Texto fornecido.
—————

Meu momento

quinta-feira, 17 de julho de 2008

Drummond sempre Drummond

Tenho razão de sentir saudade,
tenho razão de te acusar.
Houve um pacto implícito que rompestee
Sem te despedires foste embora.
Detonaste o pacto.
Detonaste a vida geral, a comum aquiescência
De viver e explorar os rumos de obscuridade
Sem prazo, sem consulta, sem provocação
Até o limite das folhas caídas na hora de cair.
Antecipaste a hora.
Teu ponteiro enlouqueceu, enlouquecendo nossas horas.
Que poderias ter feito de mais grave
Do que o ato sem continuação, o ato em si,
O ato que não ousamos nem sabemos ousar
Porque depois dele não há nada?
Tenho razão para sentir saudade de ti,
de nossa convivência em falas camaradas,
Simples apertar de mãos, nem isso,
Voz modulando sílabas conhecidas e banais
Que eram sempre certeza e segurança.
Sim, tenho saudades.
Sim, acuso-te porque fizesteo não previsto nas leis da amizade
E da natureza nem nos deixaste sequer o direito de indagar
Porque o fizeste, porque te foste.

Carlos Drummond de Andrade
Sinto que as coisas começam a entrar nos eixos. O tempo pra mim, apesar de ter me maltratado muito nos últimos meses, mas também me ajudou a curar algumas feridas abertas. Cada dia que passa, me sinto melhor e mais renovada.

Apesar de ter dias que, assim que acordo, olho pela janela e um raio de luz teima a entrar pela fresta. E ao mesmo tempo, eu teimo a me esconder. Finjo que não é comigo, que não estou alí... Aí penso: Tudo que queria era poder ficar quietinha!

Mal termino meu pensamento, outra coisinha teimosinha e chorosa, acorda me olhando e esticando as mãozinhas pra deitar comigo na minha cama. Me escondo, me cubro, fico imóvel, mas não tem jeito. Ele sabe que estou alí. Garoto esperto... Puxou a mãe!!! Falo pra ele: Só mais 5 minutinhos??? O que pra mim seria um alívio, pra ele seria uma eternidade. E acabo me rendendo àqueles olhinhos daquele gatinho. O outro, só se joga caindo em cima de mim. Agora me falem, como fazer caber 3 pessoas em uma cama de solteiro? Nessa hora me divirto pra caramba.

—————

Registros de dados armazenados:
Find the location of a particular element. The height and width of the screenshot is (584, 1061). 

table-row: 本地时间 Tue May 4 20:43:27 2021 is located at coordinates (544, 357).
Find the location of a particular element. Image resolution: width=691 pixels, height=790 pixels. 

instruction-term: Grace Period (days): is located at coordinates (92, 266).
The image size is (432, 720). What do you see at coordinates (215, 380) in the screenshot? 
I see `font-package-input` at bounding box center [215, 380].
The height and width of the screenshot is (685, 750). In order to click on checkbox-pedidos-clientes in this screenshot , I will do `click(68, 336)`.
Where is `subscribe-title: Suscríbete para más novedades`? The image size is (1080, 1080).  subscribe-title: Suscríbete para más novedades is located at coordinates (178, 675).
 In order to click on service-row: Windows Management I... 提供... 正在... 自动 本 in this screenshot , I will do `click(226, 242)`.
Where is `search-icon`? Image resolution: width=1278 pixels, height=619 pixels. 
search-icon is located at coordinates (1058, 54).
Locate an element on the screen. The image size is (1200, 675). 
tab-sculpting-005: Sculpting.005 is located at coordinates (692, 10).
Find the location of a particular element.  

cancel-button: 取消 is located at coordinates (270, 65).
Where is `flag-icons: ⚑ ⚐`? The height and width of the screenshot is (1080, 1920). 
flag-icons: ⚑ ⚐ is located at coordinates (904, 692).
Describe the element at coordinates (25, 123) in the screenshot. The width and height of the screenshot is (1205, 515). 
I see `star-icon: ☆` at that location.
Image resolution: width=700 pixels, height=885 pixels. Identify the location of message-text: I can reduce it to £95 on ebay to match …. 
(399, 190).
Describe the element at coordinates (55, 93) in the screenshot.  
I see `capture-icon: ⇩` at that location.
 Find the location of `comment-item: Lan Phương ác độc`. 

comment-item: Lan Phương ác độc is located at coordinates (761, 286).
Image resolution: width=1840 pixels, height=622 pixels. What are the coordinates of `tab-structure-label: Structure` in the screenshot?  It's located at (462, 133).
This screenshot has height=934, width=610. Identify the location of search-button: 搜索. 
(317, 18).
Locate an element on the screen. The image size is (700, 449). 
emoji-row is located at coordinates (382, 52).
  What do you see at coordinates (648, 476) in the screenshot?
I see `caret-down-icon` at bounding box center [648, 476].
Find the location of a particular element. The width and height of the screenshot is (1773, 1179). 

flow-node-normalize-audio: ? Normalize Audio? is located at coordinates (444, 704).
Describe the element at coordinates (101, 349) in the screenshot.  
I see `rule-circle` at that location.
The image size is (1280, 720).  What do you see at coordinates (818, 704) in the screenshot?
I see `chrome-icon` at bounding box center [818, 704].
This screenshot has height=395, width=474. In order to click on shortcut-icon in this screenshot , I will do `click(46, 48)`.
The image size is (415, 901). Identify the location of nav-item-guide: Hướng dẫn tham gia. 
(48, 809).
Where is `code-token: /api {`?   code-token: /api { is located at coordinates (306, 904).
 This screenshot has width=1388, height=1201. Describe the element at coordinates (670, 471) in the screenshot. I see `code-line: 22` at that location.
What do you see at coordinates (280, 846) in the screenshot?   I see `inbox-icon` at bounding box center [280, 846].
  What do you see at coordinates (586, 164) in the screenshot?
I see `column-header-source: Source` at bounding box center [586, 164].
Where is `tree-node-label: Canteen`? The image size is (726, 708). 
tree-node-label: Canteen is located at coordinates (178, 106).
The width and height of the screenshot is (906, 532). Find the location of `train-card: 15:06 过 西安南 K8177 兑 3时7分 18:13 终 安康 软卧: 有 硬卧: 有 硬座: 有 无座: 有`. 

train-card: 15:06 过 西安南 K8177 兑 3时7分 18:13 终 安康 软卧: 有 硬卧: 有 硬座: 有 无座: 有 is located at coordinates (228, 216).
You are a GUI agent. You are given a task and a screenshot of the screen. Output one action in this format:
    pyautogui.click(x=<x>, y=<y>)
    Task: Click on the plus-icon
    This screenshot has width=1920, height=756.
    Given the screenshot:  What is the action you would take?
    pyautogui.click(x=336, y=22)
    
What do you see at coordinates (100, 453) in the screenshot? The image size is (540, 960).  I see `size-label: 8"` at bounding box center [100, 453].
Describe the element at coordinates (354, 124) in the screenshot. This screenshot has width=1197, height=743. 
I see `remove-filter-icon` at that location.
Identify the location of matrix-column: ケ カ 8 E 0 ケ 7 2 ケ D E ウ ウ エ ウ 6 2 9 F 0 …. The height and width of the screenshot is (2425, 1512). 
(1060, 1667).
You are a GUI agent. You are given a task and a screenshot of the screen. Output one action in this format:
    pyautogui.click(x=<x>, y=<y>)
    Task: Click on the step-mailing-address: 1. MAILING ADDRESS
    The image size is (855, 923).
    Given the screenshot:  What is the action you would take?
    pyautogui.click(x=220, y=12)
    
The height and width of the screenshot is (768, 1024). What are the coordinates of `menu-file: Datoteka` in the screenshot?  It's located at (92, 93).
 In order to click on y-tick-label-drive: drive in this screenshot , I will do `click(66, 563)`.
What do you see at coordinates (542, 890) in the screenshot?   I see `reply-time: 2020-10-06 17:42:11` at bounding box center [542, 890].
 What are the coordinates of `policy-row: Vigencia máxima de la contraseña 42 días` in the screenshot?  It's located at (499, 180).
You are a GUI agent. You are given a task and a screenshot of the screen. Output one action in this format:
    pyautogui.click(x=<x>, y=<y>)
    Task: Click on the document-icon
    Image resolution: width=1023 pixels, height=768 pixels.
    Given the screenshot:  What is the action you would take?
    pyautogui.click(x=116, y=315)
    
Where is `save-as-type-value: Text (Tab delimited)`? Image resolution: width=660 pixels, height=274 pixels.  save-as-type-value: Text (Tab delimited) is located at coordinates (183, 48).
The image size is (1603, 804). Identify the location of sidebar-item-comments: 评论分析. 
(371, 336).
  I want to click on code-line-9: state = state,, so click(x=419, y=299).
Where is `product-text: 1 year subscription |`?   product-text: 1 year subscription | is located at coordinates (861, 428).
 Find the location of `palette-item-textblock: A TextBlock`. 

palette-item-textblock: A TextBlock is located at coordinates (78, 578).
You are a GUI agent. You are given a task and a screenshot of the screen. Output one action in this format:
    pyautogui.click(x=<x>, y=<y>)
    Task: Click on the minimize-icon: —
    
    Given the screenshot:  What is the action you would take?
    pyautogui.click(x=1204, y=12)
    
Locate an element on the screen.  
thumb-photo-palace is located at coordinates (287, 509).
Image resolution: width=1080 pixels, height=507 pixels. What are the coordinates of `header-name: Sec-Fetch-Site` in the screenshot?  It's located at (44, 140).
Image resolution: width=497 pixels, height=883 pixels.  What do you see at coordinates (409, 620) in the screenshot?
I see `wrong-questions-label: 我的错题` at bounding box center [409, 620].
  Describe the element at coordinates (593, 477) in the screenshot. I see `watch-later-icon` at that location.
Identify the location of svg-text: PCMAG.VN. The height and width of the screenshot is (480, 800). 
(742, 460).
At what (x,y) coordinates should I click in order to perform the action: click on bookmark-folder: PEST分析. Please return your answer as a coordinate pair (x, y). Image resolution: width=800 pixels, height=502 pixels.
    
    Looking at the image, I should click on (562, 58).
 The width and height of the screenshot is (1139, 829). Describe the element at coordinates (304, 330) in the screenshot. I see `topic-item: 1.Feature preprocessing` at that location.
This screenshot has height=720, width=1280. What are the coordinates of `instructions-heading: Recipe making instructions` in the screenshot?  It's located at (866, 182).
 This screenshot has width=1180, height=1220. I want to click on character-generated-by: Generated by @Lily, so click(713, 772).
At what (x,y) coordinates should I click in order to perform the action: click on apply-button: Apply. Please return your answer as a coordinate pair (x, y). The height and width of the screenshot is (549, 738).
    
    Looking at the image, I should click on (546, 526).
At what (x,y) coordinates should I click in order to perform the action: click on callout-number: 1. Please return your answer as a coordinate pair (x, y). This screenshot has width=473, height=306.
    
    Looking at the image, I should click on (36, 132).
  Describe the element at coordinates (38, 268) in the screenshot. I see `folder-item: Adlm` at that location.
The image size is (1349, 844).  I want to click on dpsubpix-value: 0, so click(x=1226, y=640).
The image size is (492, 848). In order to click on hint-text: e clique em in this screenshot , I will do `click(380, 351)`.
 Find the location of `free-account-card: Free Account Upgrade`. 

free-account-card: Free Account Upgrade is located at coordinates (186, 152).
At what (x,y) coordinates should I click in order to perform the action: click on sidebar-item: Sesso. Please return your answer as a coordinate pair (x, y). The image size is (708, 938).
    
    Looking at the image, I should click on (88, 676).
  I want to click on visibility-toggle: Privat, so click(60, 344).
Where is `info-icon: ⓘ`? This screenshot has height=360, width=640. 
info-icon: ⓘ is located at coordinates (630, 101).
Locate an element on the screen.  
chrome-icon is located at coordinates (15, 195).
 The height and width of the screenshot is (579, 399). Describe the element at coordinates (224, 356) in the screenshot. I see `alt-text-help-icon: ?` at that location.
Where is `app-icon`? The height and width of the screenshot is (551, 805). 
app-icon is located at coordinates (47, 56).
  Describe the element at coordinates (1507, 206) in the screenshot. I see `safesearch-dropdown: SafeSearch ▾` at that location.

—————

Ação necessária A. Em que data foi publicado o texto fornecido?
Ação necessária B. Dê prosseguimento ao texto fornecido a partir da última frase apresentada.

Resposta do exercício A. Quinta-feira, 17 de julho de 2008.

Resposta do exercício B.
Eu não sei se sinto falta daquela pessoa ou se sinto falta da minha vida. Tinha uma vida maravilhosa! Tenho essa confusão na minha mente. Até mesmo porque, uma coisa não descarta a outra porque ele fazia parte da minha vida.

Mas tenho plena consciência de que precisei perder tudo o que eu tinha pra dar valor. Não é assim o que geralmente acontece com os seres humanos? E como hoje eu dou valor!!! Até mesmo porque, antes eu tinha a casa que era a minha casa, os móveis eram meus móveis, o quarto era meu quarto. E hoje, o que eu tenho?

Voltei a morar na casa da minha mãe (argh!!!) que é a casa da minha mãe, há muito tempo deixou de ser minha também, durmo com meu pequenos no meu antigo quarto que já não é mais só meu quarto, é muito mais deles do que meu, porque o que mais tem lá são brinquedos, não tenho mais cama porque durmo na cama de baixo do meu filhote... Tá ruim? Tá apertadinho? com certeza, mas quando vejo minha vida e me comparo a outras pessoas, tem gente que não tem nem onde morar, então eu sossego o coração.

Acho que são essas dificuldades é que me fizeram sofrer mais e mais. É saber e ver tudo que estou passando e não ter tido escolha. Não me perguntaram o que faria da minha vida pós-separada, não me perguntaram o que eu achava disso, nunca conversamos sequer numa possibilidade disso acontecer. Apenas tive de aceitar e me resignar!